The early years of the twentieth century were the high point in children’s room decoration. The Industrial Revolution brought about increased wealth, and children were given their own rooms for the first time. The decoration of a child’s room was supposed to be stimulating and educational, and needed to clearly designate the space as belonging to a child. Facilitated by advances in washable wallpapers and color printing in the late nineteenth century, the walls of children’s rooms were soon covered with multiple sidewall and frieze papers.

Child’s bedroom or nursery, in Color Schemes for the Home and Model Interiors by Henry W. Frohne and Alice F. & Bettina Jackson United States, 1919

Frequently, the dominant decorative element in the room was a wide decorative frieze, which could contain an almost unlimited array of nursery rhymes, views of foreign lands, and lessons to be learned, to educate as well as entertain. It was usually recommended to hang the frieze just above a child’s reach, with a washable wallpaper or oil cloth below, and a lightly patterned wallpaper above. A narrow shelf could be installed at the bottom of the frieze to hold toys or collected objects.

Frieze: Winnie the Pooh | England, after 1926 Block-printed on ingrain paper Cooper-Hewitt, National Design Museum, Smithsonian Institution Gift of Standard Coated Products, 1975-2-2 Photo: Matt Flynn

One of the most charming and unusual wallpapers produced during this time was the Winnie the Pooh frieze, created after 1926. Faithfully copying the original E. H. Shephard illustrations in A. A. Milne’s classic book, the frieze illustrated the chapter in which “Christopher Robin Leads an Expotition sic to the North Pole.” The frieze, 22 inches high by 40 feet long, was long enough to wrap around a normal-sized bedroom, with each scene appearing once. Produced in England, each of the illustrations was woodblock-printed in color and joined together with an idyllic landscape, which created a continuous journey.

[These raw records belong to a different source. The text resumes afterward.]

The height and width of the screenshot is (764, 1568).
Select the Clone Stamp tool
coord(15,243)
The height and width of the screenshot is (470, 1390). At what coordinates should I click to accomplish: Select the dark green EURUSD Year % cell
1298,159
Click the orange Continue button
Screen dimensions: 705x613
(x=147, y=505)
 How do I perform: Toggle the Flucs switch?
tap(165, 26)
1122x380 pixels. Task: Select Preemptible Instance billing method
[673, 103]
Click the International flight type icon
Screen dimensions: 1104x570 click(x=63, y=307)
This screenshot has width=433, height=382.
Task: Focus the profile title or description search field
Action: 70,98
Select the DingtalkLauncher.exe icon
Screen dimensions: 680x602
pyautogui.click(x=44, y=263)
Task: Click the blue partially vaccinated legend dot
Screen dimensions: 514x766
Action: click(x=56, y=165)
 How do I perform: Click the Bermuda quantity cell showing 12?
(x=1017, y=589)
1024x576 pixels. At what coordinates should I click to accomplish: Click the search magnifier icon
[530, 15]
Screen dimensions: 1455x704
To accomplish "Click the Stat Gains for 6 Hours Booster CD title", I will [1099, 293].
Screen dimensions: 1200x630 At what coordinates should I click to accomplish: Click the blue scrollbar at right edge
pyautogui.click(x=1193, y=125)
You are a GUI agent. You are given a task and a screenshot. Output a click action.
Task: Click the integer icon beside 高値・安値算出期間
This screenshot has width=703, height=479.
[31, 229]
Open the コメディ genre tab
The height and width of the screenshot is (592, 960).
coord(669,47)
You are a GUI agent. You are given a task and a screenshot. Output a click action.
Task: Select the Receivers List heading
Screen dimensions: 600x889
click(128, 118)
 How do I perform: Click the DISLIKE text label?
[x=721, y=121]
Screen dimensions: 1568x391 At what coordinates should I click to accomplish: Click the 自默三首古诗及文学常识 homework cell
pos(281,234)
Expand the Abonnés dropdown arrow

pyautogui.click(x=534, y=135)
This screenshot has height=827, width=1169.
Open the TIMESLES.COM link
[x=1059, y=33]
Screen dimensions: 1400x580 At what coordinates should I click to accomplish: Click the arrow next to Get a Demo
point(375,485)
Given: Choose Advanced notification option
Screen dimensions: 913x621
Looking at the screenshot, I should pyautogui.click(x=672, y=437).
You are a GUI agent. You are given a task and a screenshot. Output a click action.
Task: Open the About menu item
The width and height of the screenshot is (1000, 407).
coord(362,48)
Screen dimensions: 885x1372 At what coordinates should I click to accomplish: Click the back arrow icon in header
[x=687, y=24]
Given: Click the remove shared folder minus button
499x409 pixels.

Frieze: The Froebel [Work Makes Life Sweet] Designed by E. J. Walenta. Produced by Wm. Campbell Wall Paper Company. Hackensack, NJ, 1905 | 122 × 49.4 cm (48 1/16 × 19 7/16 in.) Cooper-Hewitt, National Design Museum, Smithsonian Institution Gift of Paul F. Franco, 1938-50-15 Photo: Matt Flynn

Decorative friezes, first popularized by Walter Crane’s 1896 May Tree, were very popular in children’s rooms, with new designs produced through the 1920s. While extreme creativity flourished in children’s wallpaper design during the early twentieth century, this trend came to an abrupt halt with the onset of the Great Depression in 1929. From then on, rooms were designed to grow with the child, at minimal cost. So out went the nursery papers and in came plaids and stripes. Pictures, displayed hobbies, and collections, which were easily changed as the child matured, became the new way to identify the room as belonging to a child.